Nasa have made an unexpected discovery - a possible new planet!
The US space agency have named it Kepler-1649c and it was spotted when scientists were going through old data from the Kepler space telescope.
The planet looks similar in size to Earth but it's an exoplanet, meaning it orbits around a star in another solar system rather than around our Sun.
Although a computer had gone through all the telescope's data previously, its algorithm - which processes and analyses information - misidentified the exoplanet, meaning it wasn't noticed until now.
This isn't the first time a planet similar to earth has been found, but this new planet it is the most similar to Earth of any planet discovered, in terms of its size and estimated temperature.
Nasa's scientists are even wondering if there could even be life there.
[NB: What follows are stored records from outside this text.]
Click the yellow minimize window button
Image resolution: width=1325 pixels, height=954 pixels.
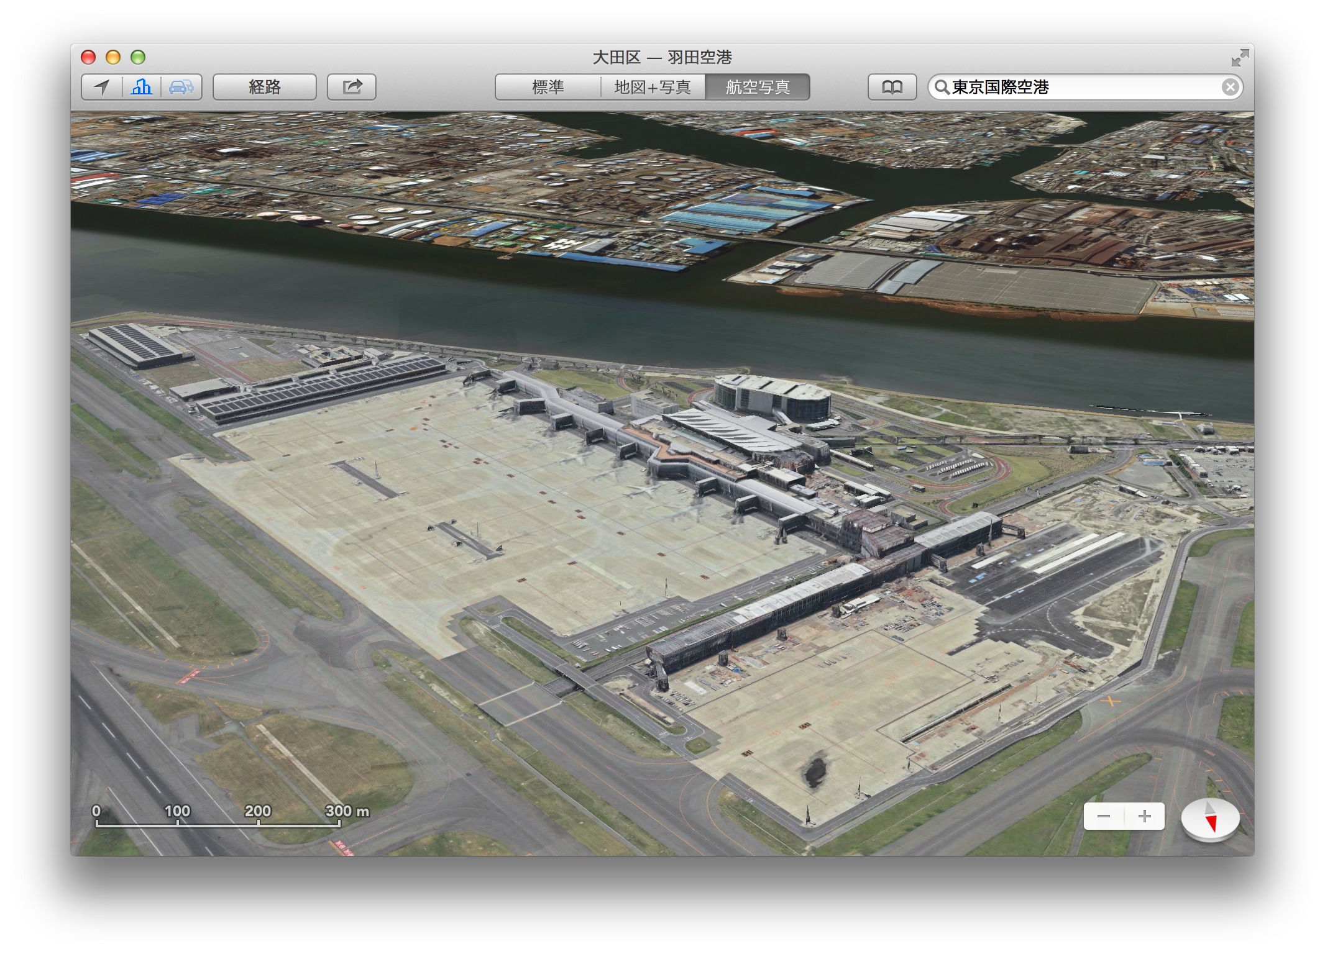(113, 57)
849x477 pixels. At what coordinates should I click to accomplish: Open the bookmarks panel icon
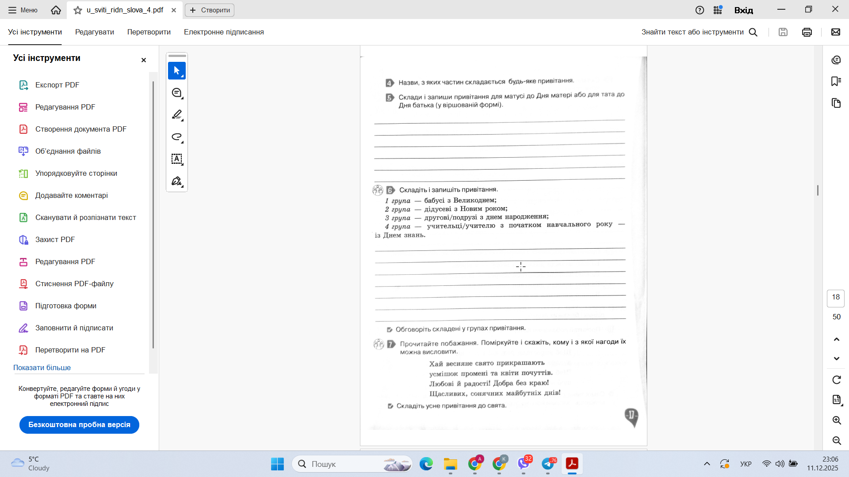pos(836,81)
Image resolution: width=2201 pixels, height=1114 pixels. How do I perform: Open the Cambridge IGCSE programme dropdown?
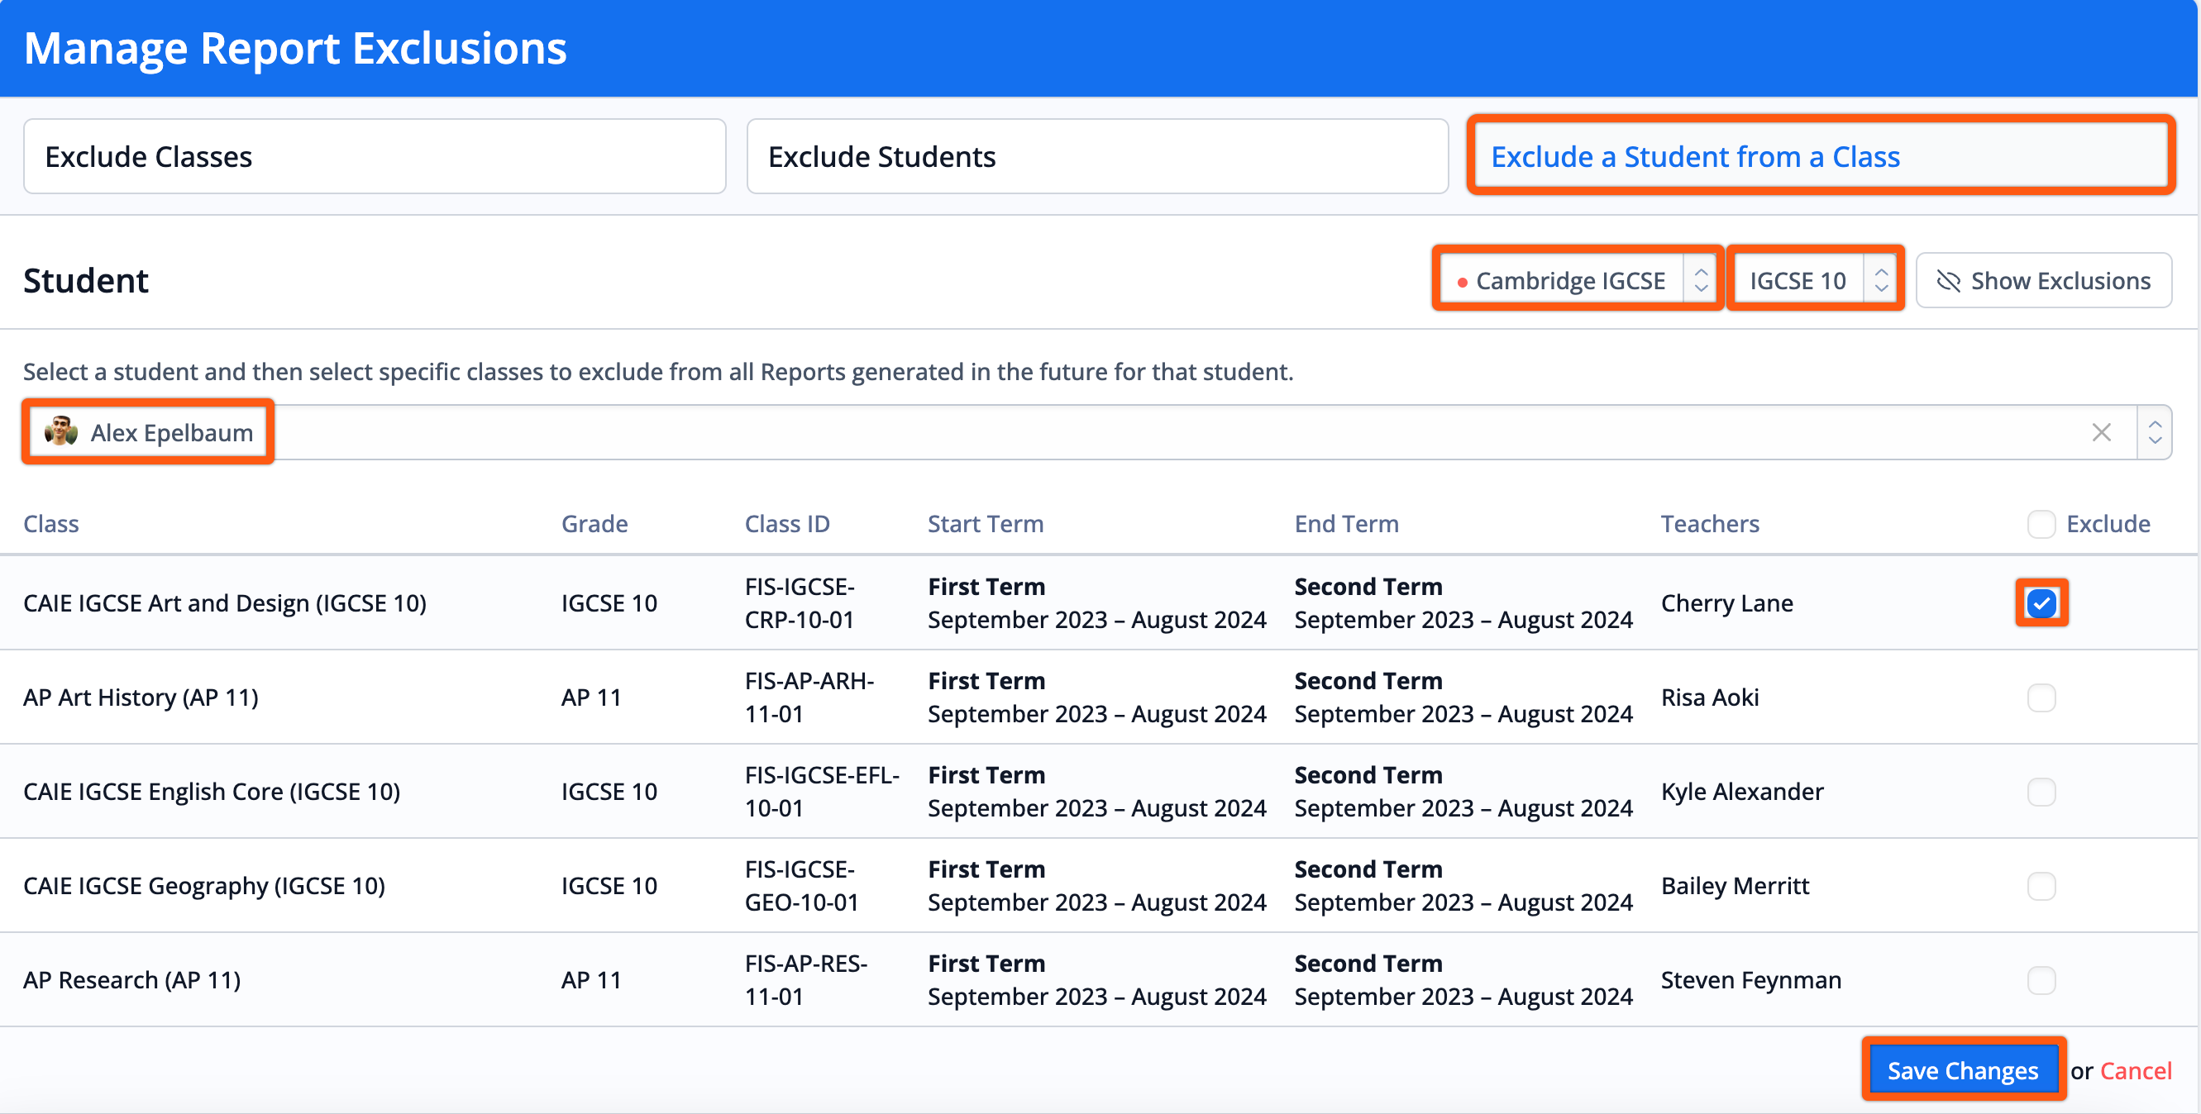1576,280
That's because the orbit of this particular exoplanet is within its star's habitable zone - so the temperature there is mild enough to allow a rocky planet to support liquid water - which is essential for life.
While other exoplanets may be more similar to earth in terms of size or temperature, scientists have never before found a combination of those two qualities for a planet which also sits in the habitable zone.
The planet is 300 light-years from us, is a little larger than Earth and receives about 75 per cent of the light that we get from the Sun.
That means the temperature could be similar, too, allowing for the conditions required for life.
However scientists are concerned that its star could be a red dwarf.
Unlike Earth's stable Sun, red dwarf stars are known for throwing out stellar flare-ups - big blasts of heat - that could destroy any potential life before it takes hold on the planet.
Scientists are hoping to learn more about the planet, and even if it turns out to be too hostile to support life, the discovery is still important.
It supports growing evidence that planets like this are relatively common around red dwarfs and it has given Nasa hope that there are even more "amazing discoveries", including new planets, still to be found by probes like the Kepler and its replacement planet-hunting satellite TESS.
Thomas Zurbuchen, from of Nasa's Science Mission Directorate in Washington said: "This intriguing, distant world gives us even greater hope that a second Earth lies among the stars, waiting to be found."